Using Example 3 in the previous article <Uncertainty and Chance>, with only one uncertainty labelled as "1", it is even much clearer to visualise the uncertainty and consequence of the decision. Descriptive consequences are seen in Figure 1, whilst quantitative measures in Figure 2.

Figure 1. Decision tree of only one uncertainty in Example 3 using qualitative consequences.

 

Figure 2. Decision tree of only one uncertainty in Example 3 using quantitative consequences.

Difference between Decision Tree and Consequence Table

There are a couple of difference, the first one is chance of occurrence, second is linkage of subsequent decisions with the possible consequences.

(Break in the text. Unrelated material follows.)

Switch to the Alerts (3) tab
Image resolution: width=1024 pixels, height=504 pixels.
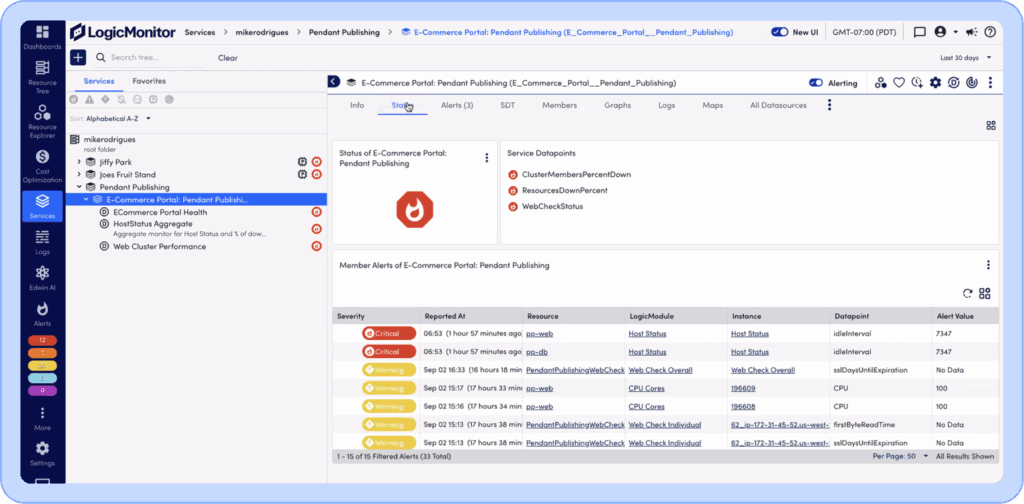(x=457, y=105)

1. A consequence table doesn't allow you to consider/ jot down the chance of happening. You just compare the consequences of all objectives (criteria) you listed out. It allows you to cancel out some objectives in the table using Even Swap method, but it doesn't account for chance.
   
2. As for a consequence table, it can only illustrate the consequences for one decision problem. For decision tree, it can connect the outcomes and consequences from one decision with that from other decisions. 
3. While there are more than one uncertainty, the uncertainties are connected and that will branch out different consequences at varying probabilities, so a decision tree is particularly useful when it comes to a decision where it got different decision points mingling with different uncertainties.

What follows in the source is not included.